Frans belandde via zetvolgorde in een Maroczy structuur. Hij nam al gauw het initiatief over met een snel e5 gevolgd door f5. Dit leidde tot een halfopen g-lijn tegen een kort gerokeerde koning. Het enige nadeel was een achtergebleven pion op d6.
Bart en zijn tegenstander speelden een symmetrische opening, waarin de spanning in het centrum uiteindelijk resulteerde in een geïsoleerde d-pion, waar misschien iets actievere stukken tegenover stonden.
Op bord 6 kreeg Atze met zwart 1.f4 gevolgd door een Stonewall-opzet tegen zich. Hij speelde gewoon een gezonde opening, waarna wit veel moeite deed om een paard op e5 te krijgen via f3 en d3. Na zwarts f6 deden ze echter weinig, al had wit wel wat vage kansen op koningsaanval.
Hendrik, die net terug was van het NATO-schaaktoernooi in Berlijn, ruilde al snel dames. Hij had een licht ruimtevoordeel, al had zwart uitzicht op een mooie buitenpost voor zijn paard op d4.

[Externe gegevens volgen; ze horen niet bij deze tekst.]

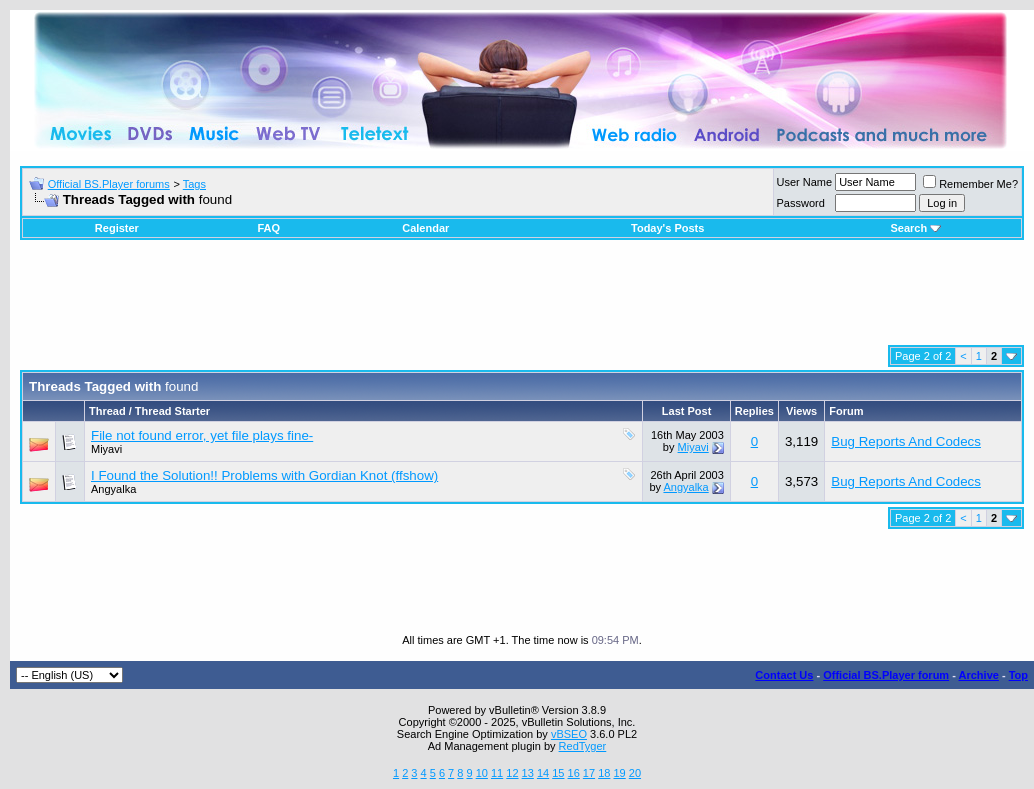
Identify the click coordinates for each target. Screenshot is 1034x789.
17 (589, 773)
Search (915, 228)
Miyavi (106, 449)
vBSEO (569, 734)
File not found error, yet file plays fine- (202, 435)
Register (117, 228)
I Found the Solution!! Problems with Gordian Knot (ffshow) (264, 475)
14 (543, 773)
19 (619, 773)
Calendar (425, 228)
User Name (805, 182)
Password (801, 203)
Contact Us (784, 675)
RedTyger (583, 746)
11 (497, 773)
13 (528, 773)
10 (482, 773)
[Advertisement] (522, 300)
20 (635, 773)
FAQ (268, 228)
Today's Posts (667, 228)
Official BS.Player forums (109, 184)
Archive (979, 675)
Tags (194, 184)
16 (574, 773)
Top (1018, 675)
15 (558, 773)
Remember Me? (970, 184)
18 (604, 773)
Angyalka (113, 489)
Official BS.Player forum (886, 675)
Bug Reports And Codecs (906, 441)
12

Tony had op bord 8 al snel de e-pion van zijn tegenstander geïsoleerd. Daarna was het vooral de vraag of deze pion zwak was, of dat de halfopen f-lijn in wits voordeel was. Zwart pakte wel veel ruimte op de damevleugel.
De score werd geopend door Hendrik, die met remise genoegen nam in een stelling die nog in balans was. Tony had de e-pion van zijn tegenstander inderdaad gewonnen, maar offerde in het overgebleven eindspel van toren, toren en loper maar liefst twee pionnen terug om de actievere stukken te krijgen. De loper op e4 en torens op de tweede rij bleken al gauw te veel voor de witte koning; 0.5-1.5 dus. Marco voegde hier al gauw een punt aan toe. Zijn actievere stukken hadden hem een pluspion en ruimtevoordeel opgeleverd. Na wat martelzetten van onze man vond zijn tegenstander het welletjes. Stijn (bij wie de opening ongeveer klaar was toen Tony zijn punt mocht noteren), had wat druk op de zwakke e-pion gekregen, maar cashte te snel in. De afwikkeling bracht hem niets meer dan een toreneindspel met een pion minder, wat gelukkig eenvoudig de keepen was, 1-3. Frans wist veel druk over de g-lijn te creëren in combinatie met een loper op c6, maar het was niet genoeg om er doorheen te komen. Er werd afgewikkeld naar een toreneindspel dat al gauw remise werd gegeven. Ook Bart voegde hier een halfje aan toe. Hij was in een ongelijke loper-eindspel beland met een pion minder, maar is geen moment in gevaar geweest. De matchwinnaar was Atze. Na het neutraliseren van eventueel gevaar op de koningsvleugel had hij een eindspel van paard tegen loper gekregen, dat alleen hij nog kon winnen. Wit overspeelde zijn hand, en dat leverde Atze het stuk op, maar toen hij het verkeerde plan koos in tijdnood kreeg wit daar twee verbonden vrijpionnen voor terug. In tijdnood volgde er nog een onreglementaire zet en een hoop hartverzakkingen, maar de partij eindigde uiteindelijk wonder boven wonder toch in remise. Rob was het langst bezig, en had het in een zeer thematische partij lang geprobeerd, maar tekende uiteindelijk toch de vrede. Al met al een terechte 3-5 overwinning zonder nederlagen, een prima start dus!
Jelle
Als interim-teamleider mocht ik de taken van Peter Gaemers waarnemen op het moment suprême, de kampioenswedstrijd tegen Philidor Leiden II. Klaarblijkelijk had hij het team de afgelopen maanden dusdanig goed geprepareerd, dat ik tijdens de wedstrijd nauwelijks moeilijke beslissingen hoefde te nemen. Weliswaar waren er een aantal mensen die mij van mijn stuk probeerden te brengen, daarover later meer.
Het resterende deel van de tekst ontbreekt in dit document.